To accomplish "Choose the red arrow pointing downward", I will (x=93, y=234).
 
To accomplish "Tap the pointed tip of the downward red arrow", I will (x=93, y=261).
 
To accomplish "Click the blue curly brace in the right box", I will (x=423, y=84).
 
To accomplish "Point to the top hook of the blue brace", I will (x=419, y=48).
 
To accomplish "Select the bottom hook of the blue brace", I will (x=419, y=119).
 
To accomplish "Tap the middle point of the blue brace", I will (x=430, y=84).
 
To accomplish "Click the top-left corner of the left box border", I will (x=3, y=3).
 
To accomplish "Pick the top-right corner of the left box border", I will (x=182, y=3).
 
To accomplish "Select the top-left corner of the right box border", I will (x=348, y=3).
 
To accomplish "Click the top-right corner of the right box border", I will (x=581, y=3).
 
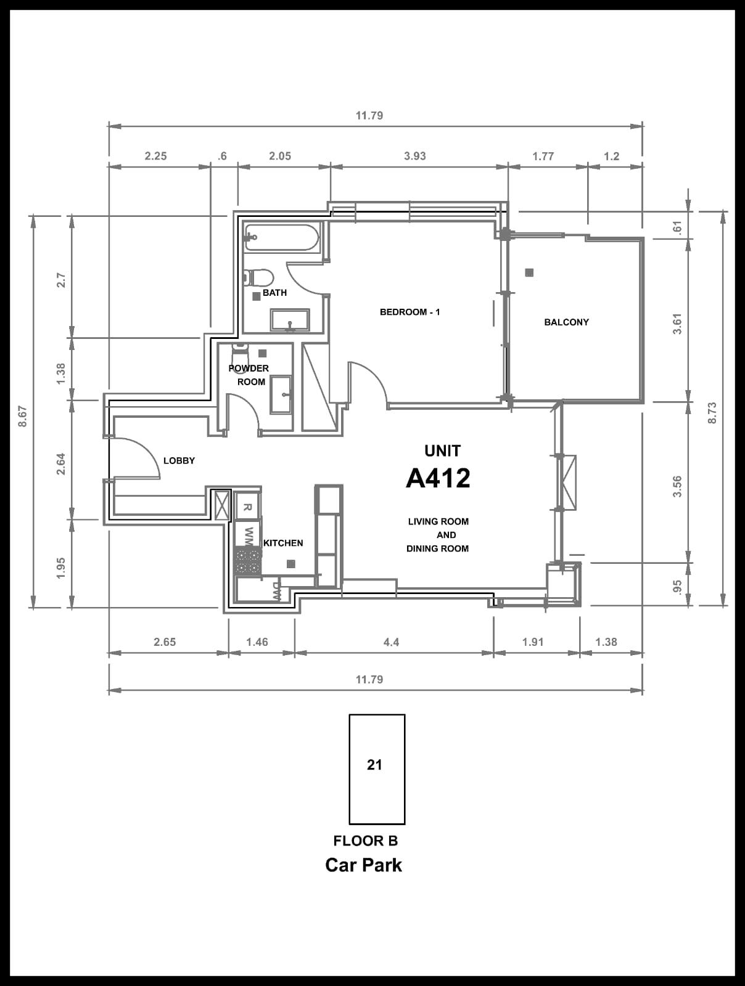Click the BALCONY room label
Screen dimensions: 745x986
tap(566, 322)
==
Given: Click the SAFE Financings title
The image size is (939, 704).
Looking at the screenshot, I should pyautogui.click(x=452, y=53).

What is asked: Could you give the records as a numbered list, skipping blank lines, starting at the line containing "will (x=93, y=234)." and ending at the line containing "will (x=3, y=3).", with both of those lines included?

Task response:
1. To accomplish "Choose the red arrow pointing downward", I will (x=93, y=234).
2. To accomplish "Tap the pointed tip of the downward red arrow", I will (x=93, y=261).
3. To accomplish "Click the blue curly brace in the right box", I will (x=423, y=84).
4. To accomplish "Point to the top hook of the blue brace", I will (x=419, y=48).
5. To accomplish "Select the bottom hook of the blue brace", I will (x=419, y=119).
6. To accomplish "Tap the middle point of the blue brace", I will (x=430, y=84).
7. To accomplish "Click the top-left corner of the left box border", I will (x=3, y=3).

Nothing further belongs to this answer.